• **EXTRACT TO READ**:
* * * * * * * * *
Fox // R // January 10, 2006
List Price: $14.98 [Buy now and save at Amazon]

Review by DVD Savant | posted January 17, 2006 | E-mail the Author

Reviewed by Glenn Erickson

An Unmarried Woman was a big hit in 1978. It caught the wave of feminine empowerment that followed the chaotic years of the early 1970s when "women's lib" became the target of distortion and scorn. Either Paul Mazursky had matured in the previous ten years or he was able to choose projects based on his interests instead of presold ideas - there's a big difference between the wince-inducing trendiness of Bob & Carol & Ted & Alice and this much more insightful show. It represents the high point of the first part of his career, starting with 1973's Blume in Love. Mazursky's strong suit has always been sensitive drama, and he risked a lot by attempting to express a female point of view. I think he succeeded.

Synopsis:

Manhattan stockbrokers' wife and part-time gallery employee Erica (Jill Clayburgh) is the one member of her group of girlfirends who appears to have a happy marriage based on mutual trust. She lives in a nice apartment and sends her pleasant fifteen year-old daughter Patti (Lisa Lucas) to private school. So it comes to a shock when her husband Martin (Michael Murphy) meets her for lunch one day and then tearfully announces that he's been having an affair for over a year. He loves his new girlfriend and wants to live with her. Erica walks away in shock and anger and isn't comforted by the advice of her friends, all of which seems based on their personal attitudes toward men. Jill goes through a period of depression and finds that she has no interest in forgiving Martin. Friends set her up with a date who makes a clumsy pass at her, as does her doctor. Furious, she seeks counsel from a friendly (and divorced) analyst, Tanya (Penelope Russianoff). To Erica's surprise, Tanya recommends getting out and circulating a bit. In response, Erica launches into a one-nighter with Charlie (Cliff Gorman), an artist who's been chasing her off and on. Then she latches onto a more serious romance with another artist, the successful Saul (Alan Bates). He's a doll, but has an agenda of his own. Erica likes him - but how much of her independence is she willing to surrender this time?
* * * * * * * * *
• **PROVIDED MATERIAL**:

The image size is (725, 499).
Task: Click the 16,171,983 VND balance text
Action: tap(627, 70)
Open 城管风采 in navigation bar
* * * * * * * * *
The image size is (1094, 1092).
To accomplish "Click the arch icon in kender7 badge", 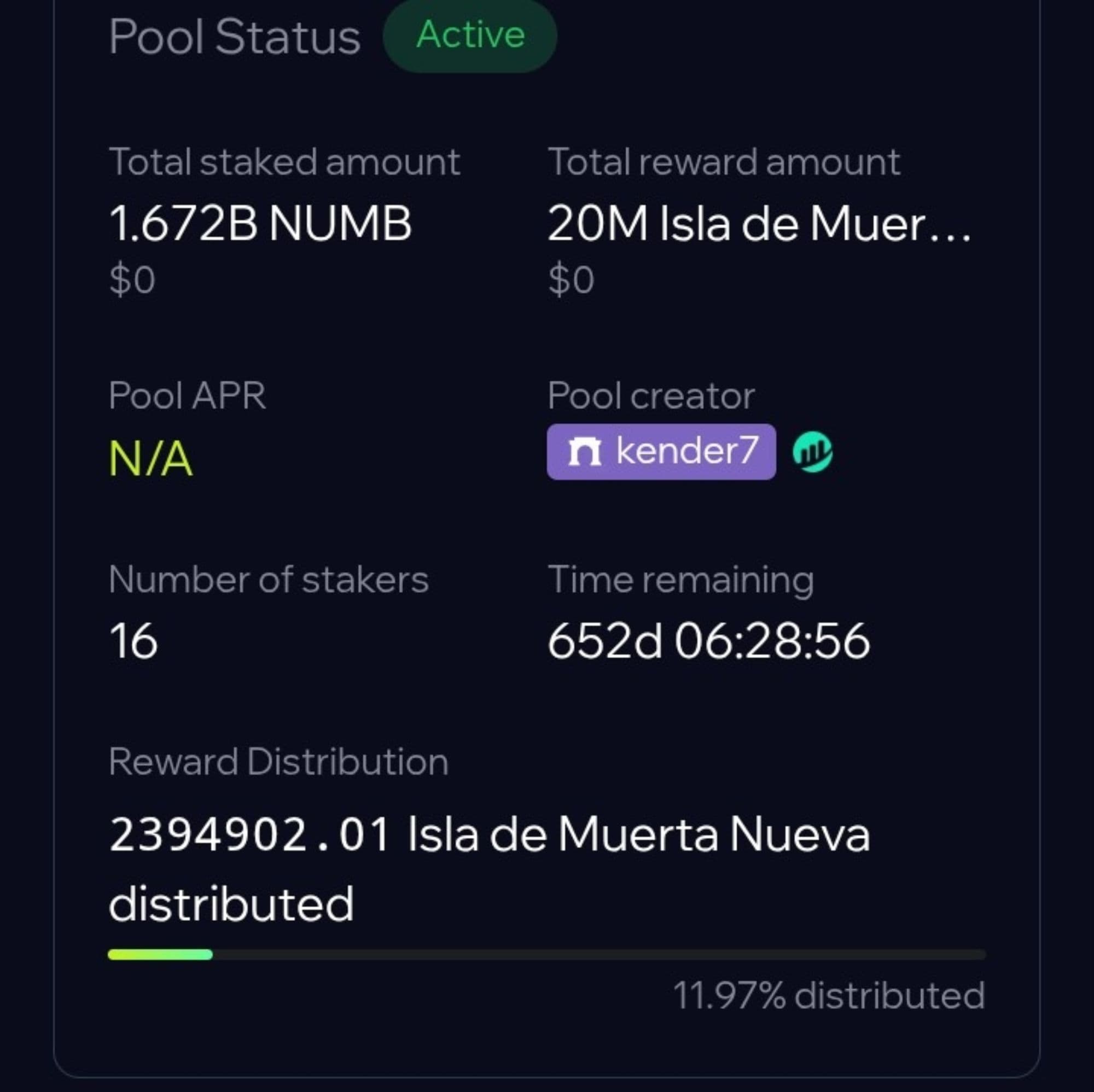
* * * * * * * * *
• **WORK TO BE COMPLETED**:
From the review of An Unmarried Woman, answer the following:
(a) In what year was An Unmarried Woman a big hit?
(b) Which 1973 film marks the start of the part of Mazursky's career whose high point this film represents?
(c) How long does Martin say he has been having an affair?
The material has no connection to the review of An Unmarried Woman.

• **OUTPUT FOR THIS EXERCISE**:
(a) 1978
(b) Blume in Love
(c) Over a year